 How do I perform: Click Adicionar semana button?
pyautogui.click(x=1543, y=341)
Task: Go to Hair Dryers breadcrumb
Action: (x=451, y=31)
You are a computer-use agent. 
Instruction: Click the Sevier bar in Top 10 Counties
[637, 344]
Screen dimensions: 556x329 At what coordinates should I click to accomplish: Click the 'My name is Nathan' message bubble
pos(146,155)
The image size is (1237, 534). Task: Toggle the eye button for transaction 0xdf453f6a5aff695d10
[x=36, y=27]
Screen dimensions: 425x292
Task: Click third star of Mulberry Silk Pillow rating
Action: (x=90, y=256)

◆ Exercise brief ◆
All that is needed is the line containing "Instruction: Click the" and each line after it to the end of the data above, set down exactly.

◆ Exercise solution ◆
Instruction: Click the Sevier bar in Top 10 Counties
[637, 344]
Screen dimensions: 556x329 At what coordinates should I click to accomplish: Click the 'My name is Nathan' message bubble
pos(146,155)
The image size is (1237, 534). Task: Toggle the eye button for transaction 0xdf453f6a5aff695d10
[x=36, y=27]
Screen dimensions: 425x292
Task: Click third star of Mulberry Silk Pillow rating
Action: (x=90, y=256)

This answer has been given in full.